[DATA FOR ANALYSIS]
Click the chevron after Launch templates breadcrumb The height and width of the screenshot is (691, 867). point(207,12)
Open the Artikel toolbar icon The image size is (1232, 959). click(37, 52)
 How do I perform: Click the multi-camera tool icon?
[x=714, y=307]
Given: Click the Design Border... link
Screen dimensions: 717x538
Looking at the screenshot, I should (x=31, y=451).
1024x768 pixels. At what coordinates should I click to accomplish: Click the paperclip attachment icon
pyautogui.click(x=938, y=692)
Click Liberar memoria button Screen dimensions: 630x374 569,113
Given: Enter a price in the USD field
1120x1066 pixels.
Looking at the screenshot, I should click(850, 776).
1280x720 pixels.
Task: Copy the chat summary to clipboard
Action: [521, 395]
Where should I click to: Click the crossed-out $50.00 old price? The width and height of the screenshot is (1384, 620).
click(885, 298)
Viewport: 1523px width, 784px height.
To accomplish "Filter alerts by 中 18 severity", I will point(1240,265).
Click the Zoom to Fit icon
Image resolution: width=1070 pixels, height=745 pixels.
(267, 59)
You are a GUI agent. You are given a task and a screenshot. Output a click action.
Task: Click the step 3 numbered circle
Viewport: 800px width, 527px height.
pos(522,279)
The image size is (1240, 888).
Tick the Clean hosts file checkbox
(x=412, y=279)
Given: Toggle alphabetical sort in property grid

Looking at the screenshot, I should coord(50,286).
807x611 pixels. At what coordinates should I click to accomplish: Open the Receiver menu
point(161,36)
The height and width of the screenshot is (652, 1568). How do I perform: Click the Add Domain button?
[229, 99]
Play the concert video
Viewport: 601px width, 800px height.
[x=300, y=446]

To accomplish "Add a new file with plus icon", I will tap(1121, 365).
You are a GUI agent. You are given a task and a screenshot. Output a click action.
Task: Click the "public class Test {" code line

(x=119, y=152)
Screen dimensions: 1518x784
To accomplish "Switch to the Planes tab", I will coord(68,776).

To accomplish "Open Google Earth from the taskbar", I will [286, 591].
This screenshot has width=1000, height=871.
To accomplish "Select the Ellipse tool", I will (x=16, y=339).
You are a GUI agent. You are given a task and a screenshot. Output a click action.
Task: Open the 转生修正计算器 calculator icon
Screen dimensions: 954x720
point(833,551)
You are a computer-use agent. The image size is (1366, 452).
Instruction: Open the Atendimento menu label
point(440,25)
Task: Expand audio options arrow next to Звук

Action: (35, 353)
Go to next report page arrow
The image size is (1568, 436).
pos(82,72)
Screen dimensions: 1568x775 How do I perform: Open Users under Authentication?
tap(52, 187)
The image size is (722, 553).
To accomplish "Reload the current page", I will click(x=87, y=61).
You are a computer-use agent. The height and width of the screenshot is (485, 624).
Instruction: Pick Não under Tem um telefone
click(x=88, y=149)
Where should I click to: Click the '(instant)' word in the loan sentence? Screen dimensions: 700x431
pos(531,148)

[WHAT THE EXERCISE ASKS] Return all lines of the material above in which "page" occurs.

[SOLUTION]
Go to next report page arrow
To accomplish "Reload the current page", I will click(x=87, y=61).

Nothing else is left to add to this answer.